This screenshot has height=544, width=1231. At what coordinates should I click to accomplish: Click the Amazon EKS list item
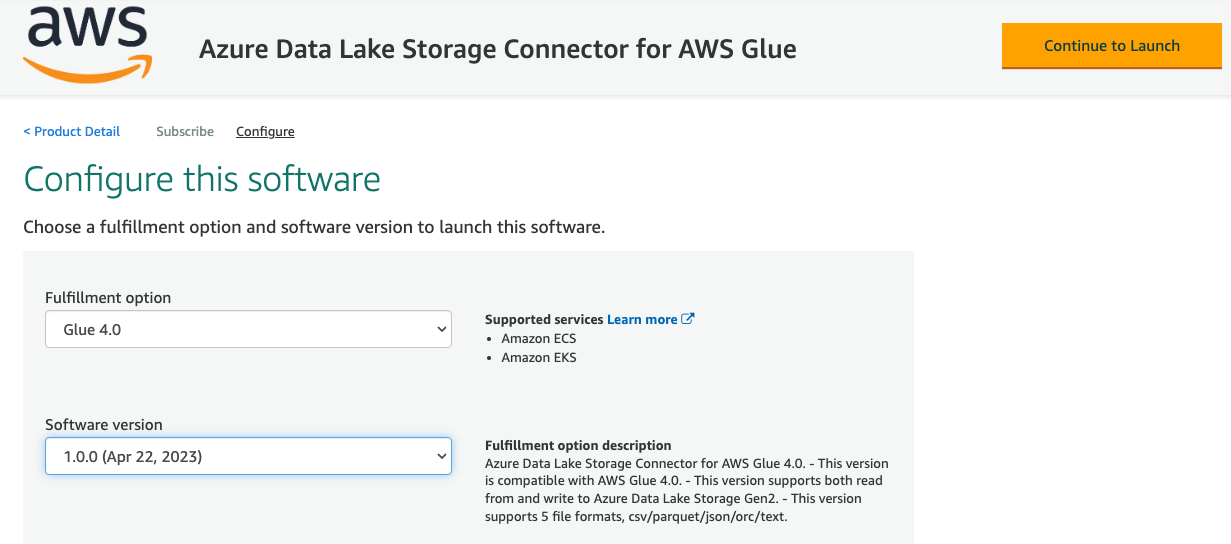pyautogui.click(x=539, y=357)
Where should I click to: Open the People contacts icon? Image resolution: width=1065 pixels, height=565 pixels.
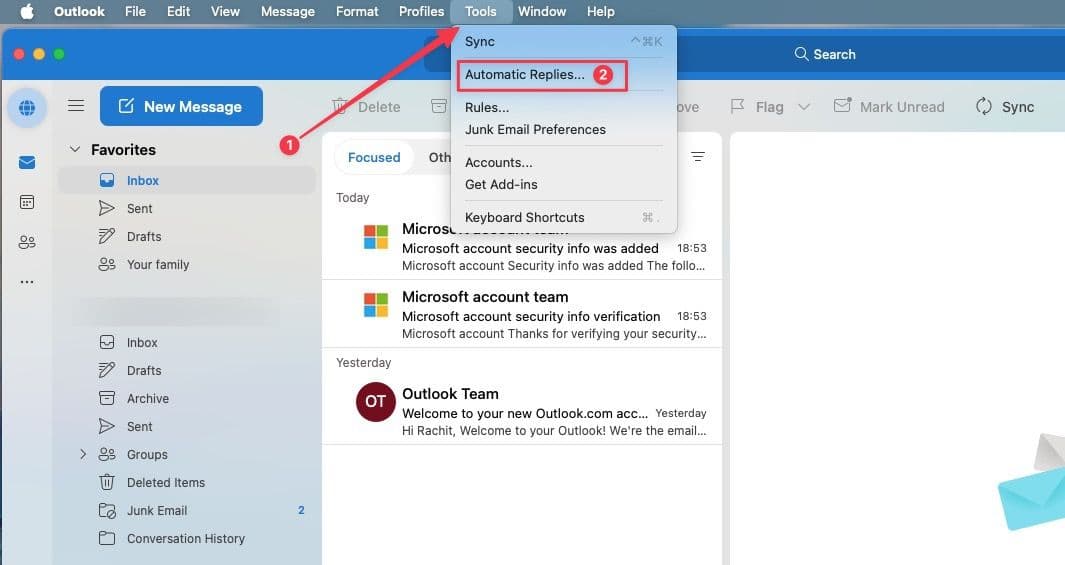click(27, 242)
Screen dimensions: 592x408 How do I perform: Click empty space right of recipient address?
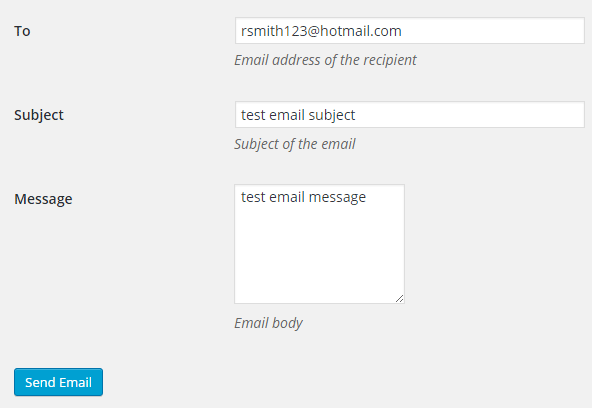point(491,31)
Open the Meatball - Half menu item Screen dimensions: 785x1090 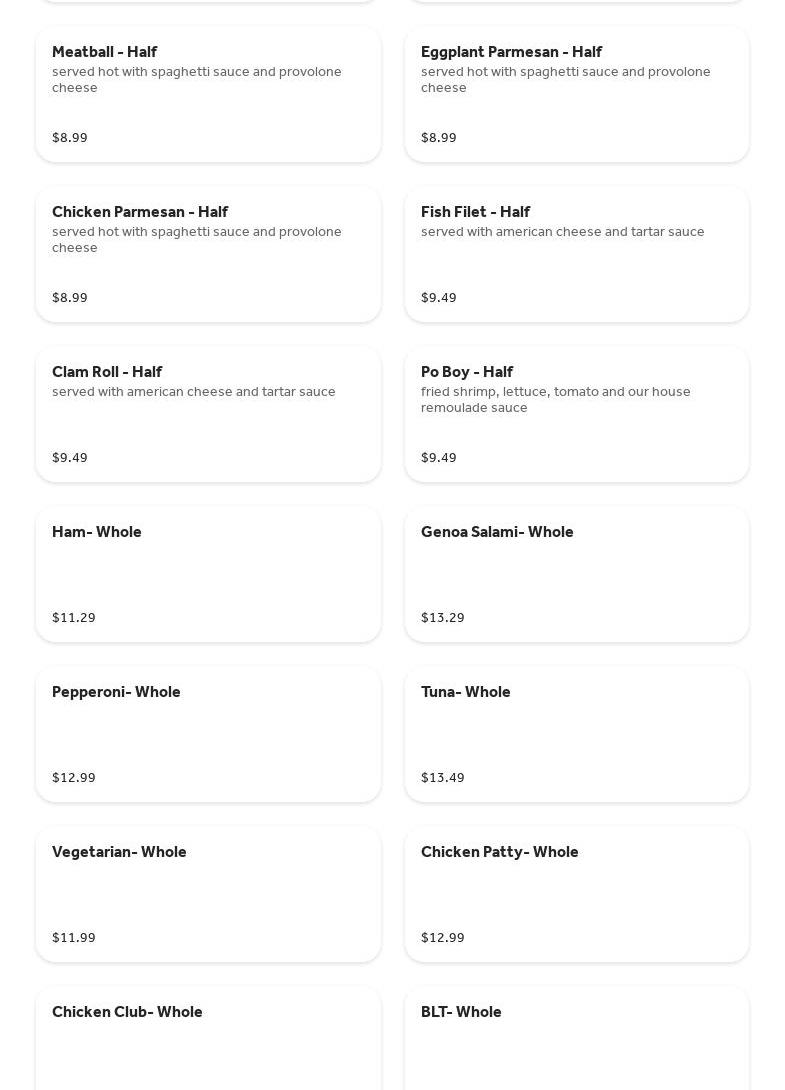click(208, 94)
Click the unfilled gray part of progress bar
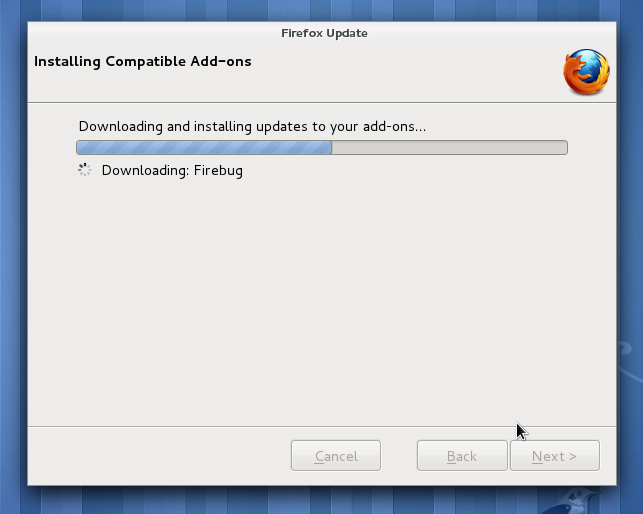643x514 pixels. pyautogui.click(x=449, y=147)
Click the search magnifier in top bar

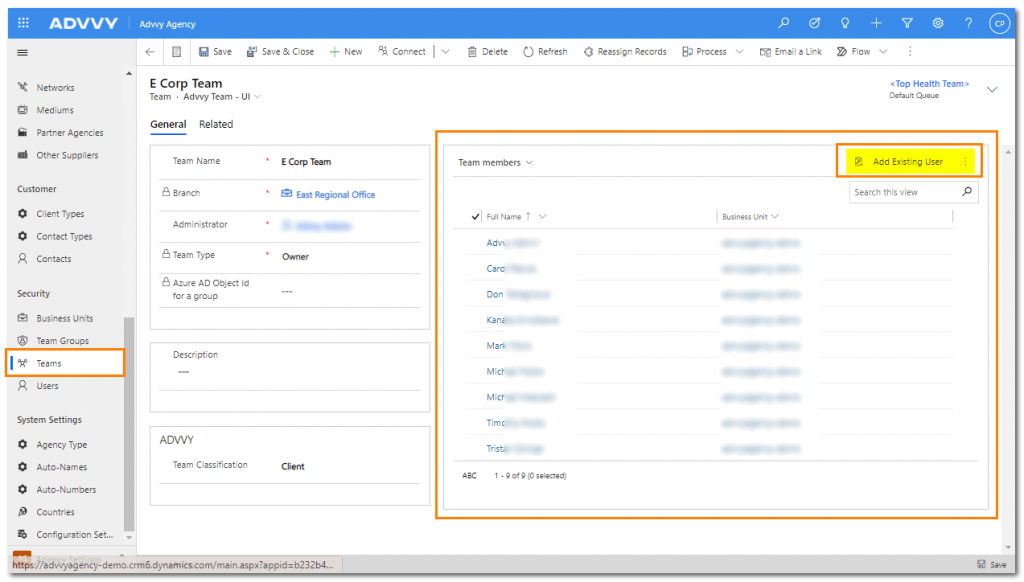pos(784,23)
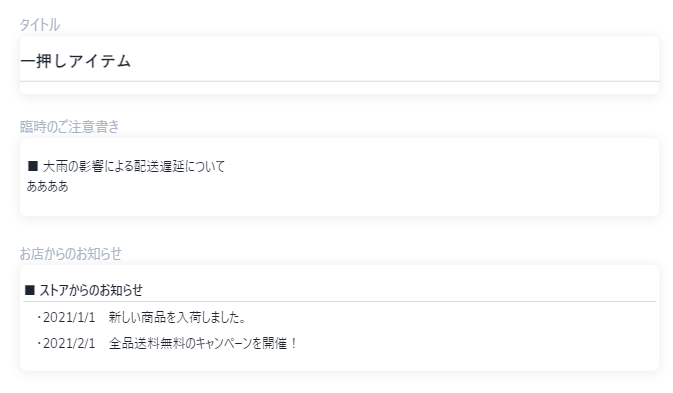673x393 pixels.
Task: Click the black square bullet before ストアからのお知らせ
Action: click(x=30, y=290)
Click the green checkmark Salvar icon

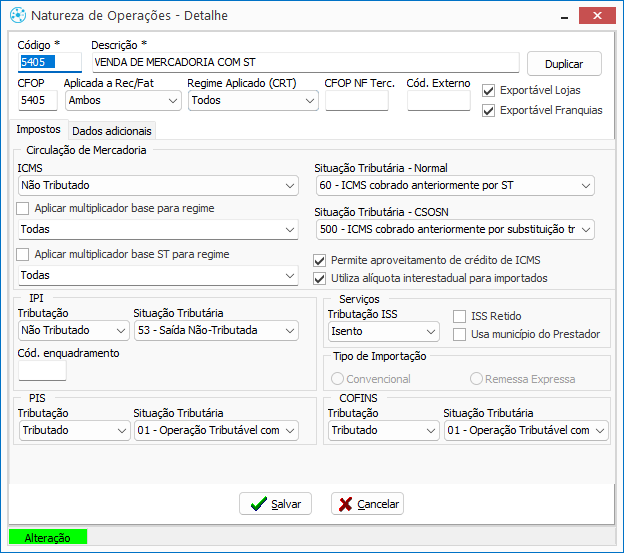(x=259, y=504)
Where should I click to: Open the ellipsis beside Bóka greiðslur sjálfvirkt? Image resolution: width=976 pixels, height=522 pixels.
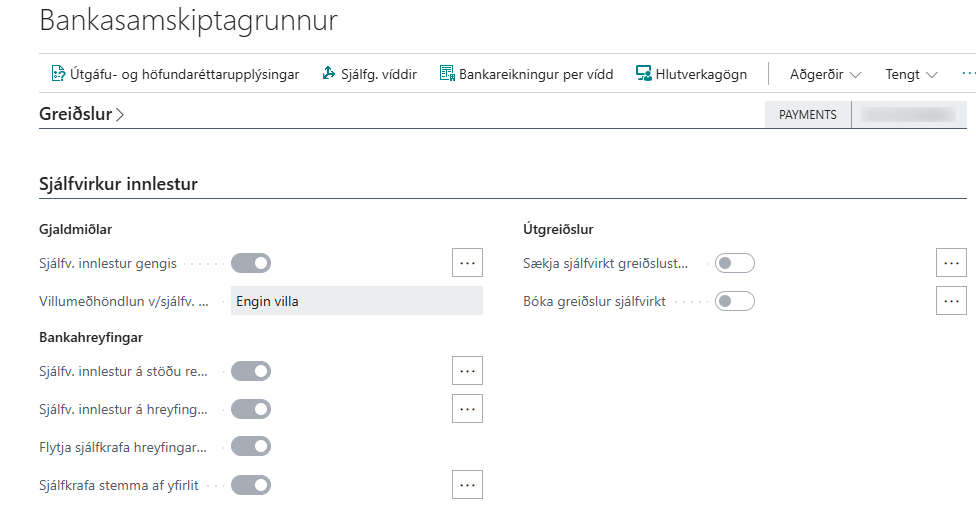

^^^^

• WORK INSTRUCTION
Only the lines from the one containing "Click the search magnifier in top bar" through the end of the records should be copied, exactly and with both ends included; the pictures should not.

• RESULT
Click the search magnifier in top bar

pos(784,23)
673x393 pixels.
Task: Click the black square bullet before ストアからのお知らせ
Action: click(x=30, y=290)
Click the green checkmark Salvar icon

(x=259, y=504)
Where should I click to: Open the ellipsis beside Bóka greiðslur sjálfvirkt? Image resolution: width=976 pixels, height=522 pixels.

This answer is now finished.